Les otages, dont DRON lui même, furent conduits à Roncq, dans les locaux du Patronage. Il s’agit de MM. le chanoine LECLERCQ doyen de Saint-Christophe, l’abbé MALAQUIN du Sacré-Coeur, ROMAIN DUQUENNOY, GEORGES DUVILLIER, ABEL LEVEUGLE, conseiller d’arrondissement et de JOSEPH VILLAEYS, conseiller municipal. Ils seront libérés quelques jours plus tard, notre maire le lendemain même, afin de servir de médiateur entre autorités allemandes et populations occupées. Ainsi, le 15 octobre, il lui fut demandé de rassembler en quatorze jours de délai, les sommes de 2.975.000 francs d’indemnités de guerre et de 1.000.000 de francs pour rançon des otages. La municipalité ne parvint à réunir que 1.700.000 francs en faisant appel au concours des citoyens, ce qui ne satisfaisait point les exigences allemandes. Ils exigèrent alors un paiement quotidien en nature qui devait peser très lourd sur le ravitaillement de la ville. Étaient attendus quotidiennement :

  • 8.000 kilos de pain
  • 3.500 kilos de viande
  • 4.000 oeufs
  • 2.000 litres de vin
  • 1.000 litres d’eau de vie
  • 175 kilos de sucre
  • 150 kilos de café
  • 100 kilos de beurre
  • 26 kilos de thé
  • 8.000 cigarettes
  • 8.000 cigares
  • 80 kilos de tabac
  • 50 kilos de bougies
  • et 10.000 kilos d’avoine

Pourvoir au ravitaillement allemand selon ces conditions fut la tâche principale et forcée de GUSTAVE DRON durant 1.463 jours d’occupation, une tâche harassante pour cet homme responsable de ses concitoyens et ne cherchant guère à fuir ses responsabilités.

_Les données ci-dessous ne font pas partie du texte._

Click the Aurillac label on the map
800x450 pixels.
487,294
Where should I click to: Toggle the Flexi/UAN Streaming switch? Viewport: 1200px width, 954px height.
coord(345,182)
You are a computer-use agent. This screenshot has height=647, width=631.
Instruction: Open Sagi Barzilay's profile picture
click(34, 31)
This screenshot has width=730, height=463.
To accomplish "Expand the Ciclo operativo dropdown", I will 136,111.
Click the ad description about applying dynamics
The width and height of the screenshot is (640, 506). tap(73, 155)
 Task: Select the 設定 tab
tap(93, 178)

Précisons que chaque mécontentement allemand entraînait le paiement d’une taxe supplémentaire de 10.000 à 100.000 francs.

Il serait fastidieux et hors de propos de donner les détails des applications de l’administration militaire allemande. Sachons cependant qu’elles furent d’une efficacité aussi tatillonne que vexatoire. Les réquisitions étaient réglées comme un système d’horlogerie, rien n’était oublié, tout était répertorié avec minutie, contrôlé avec sévérité. Outre l’interdiction de quitter le territoire communal, réquisition de tous les moyens de transport, couvre-feu impératif, liste des habitants affichés dans l’entrée de chaque maison... etc.

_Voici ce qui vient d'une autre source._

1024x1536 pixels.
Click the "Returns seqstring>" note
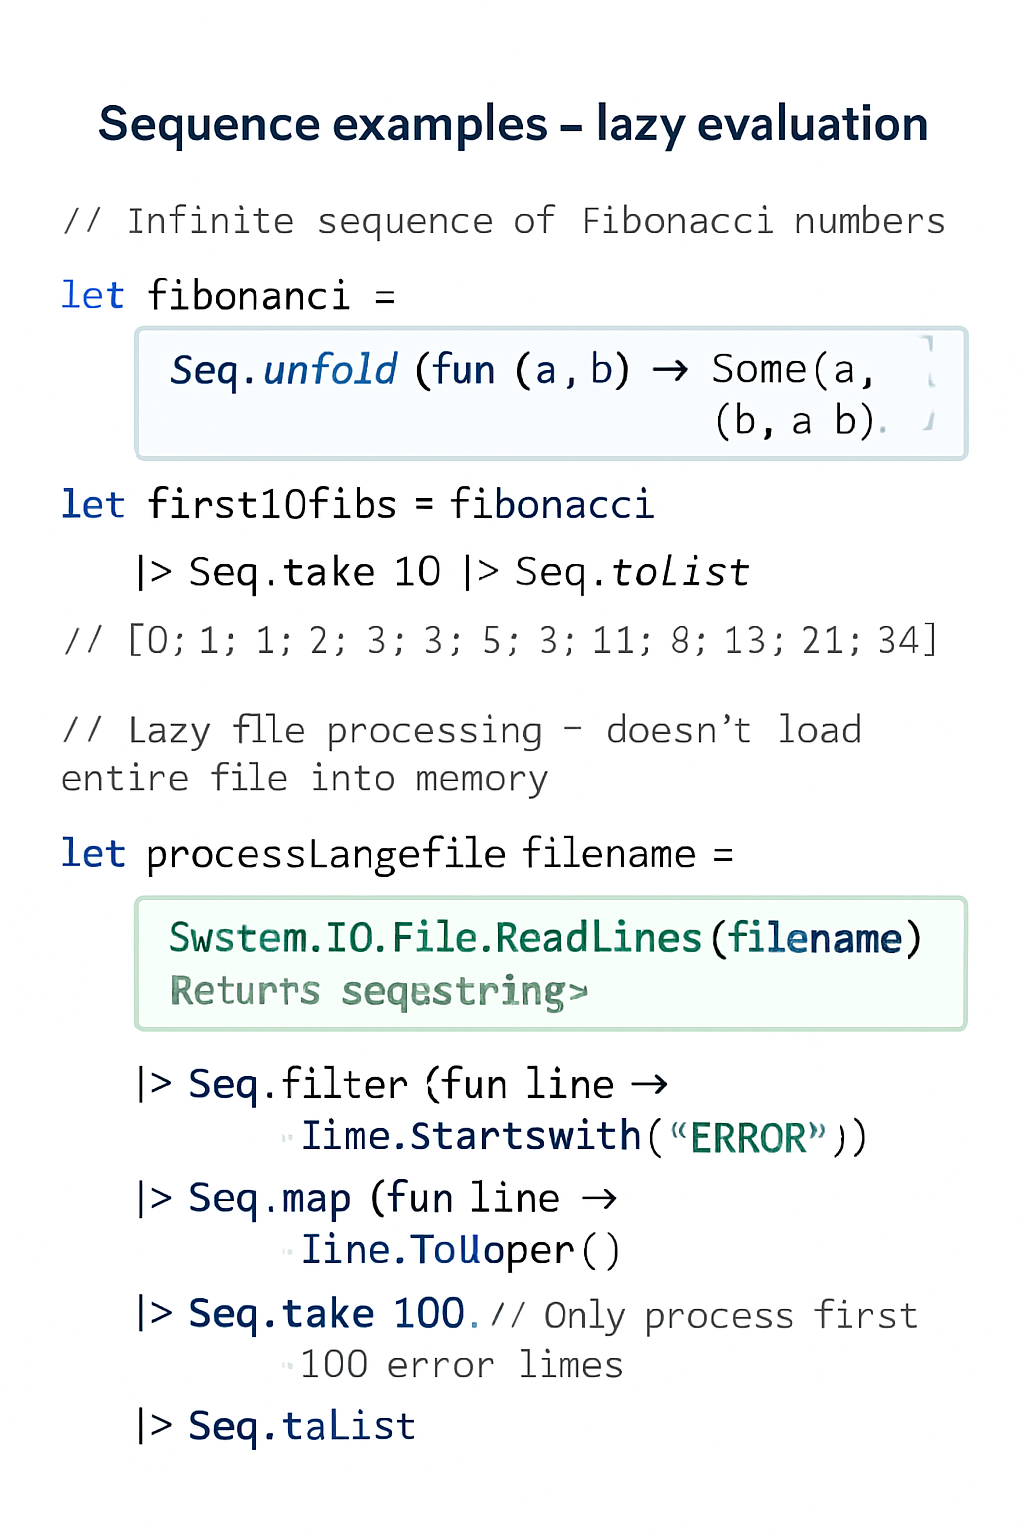[378, 991]
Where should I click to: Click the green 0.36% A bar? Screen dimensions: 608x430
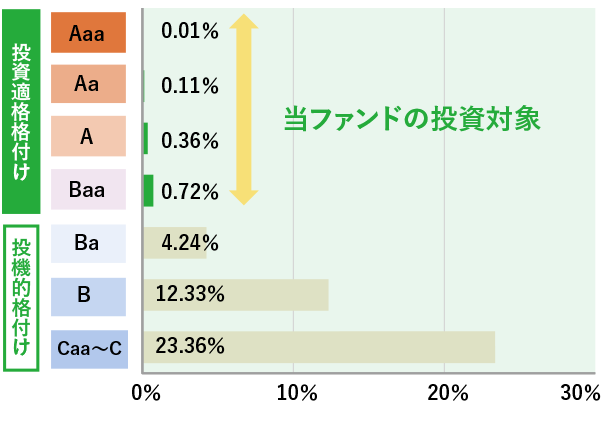(146, 138)
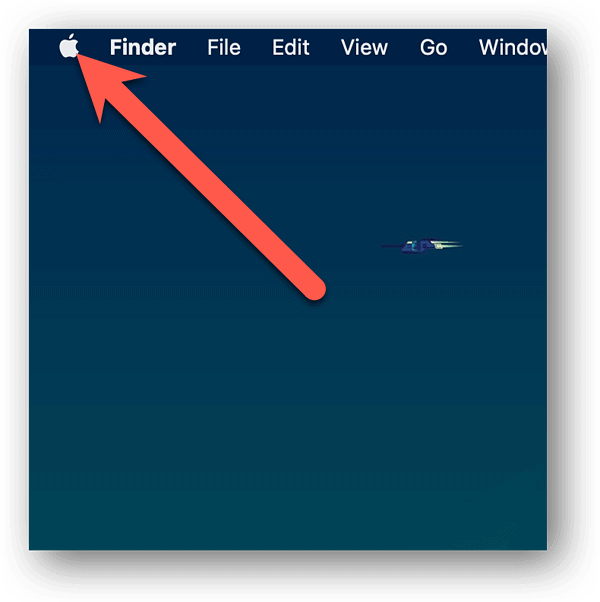Open the Edit menu
This screenshot has width=600, height=602.
(x=291, y=47)
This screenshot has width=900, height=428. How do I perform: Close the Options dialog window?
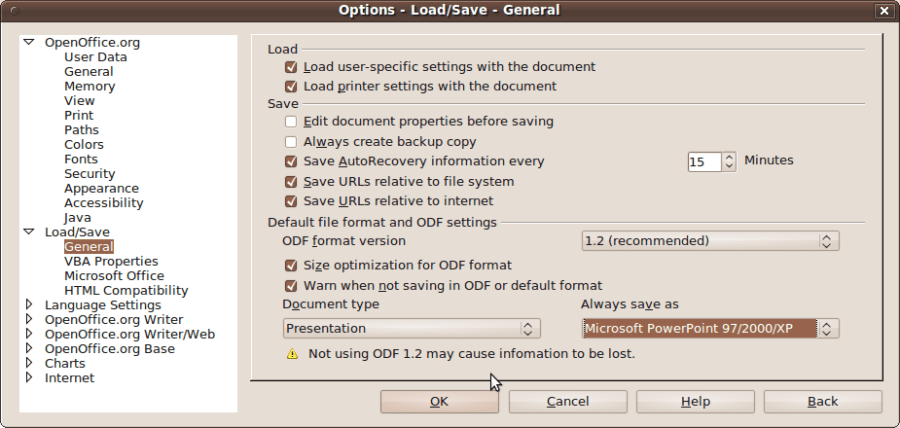(883, 10)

Le 12 novembre 1914, GUSTAVE DRON, assisté d’ALBERT INGHELS, institua alors un Bureau Commercial chargé du ravitaillement de Tourcoing, dont les directeurs, MM THAUNE et DELERUE, restèrent eux aussi très actifs jusqu’à la fin de l’occupation. Tandis que LENFANT usait d’audace et de courage dans l’élaboration de son système d’information [1], DRON usait force d’inertie et d’entêtement dans les nombreuses tractations qu’il dut entreprendre avec le commandement allemand, personnifié par le nouveau général VON TESSIN, « officier borné et plein de morgue » [2]. Il réussit entre autres choses à faire rendre les quarante vaches de la ferme de la Bourgogne qui avaient été réquisitionnées ! Le protection des malades et des démunis restait sa principale préoccupation, d’autant plus précieuse et nécessaire en ces temps de détresse.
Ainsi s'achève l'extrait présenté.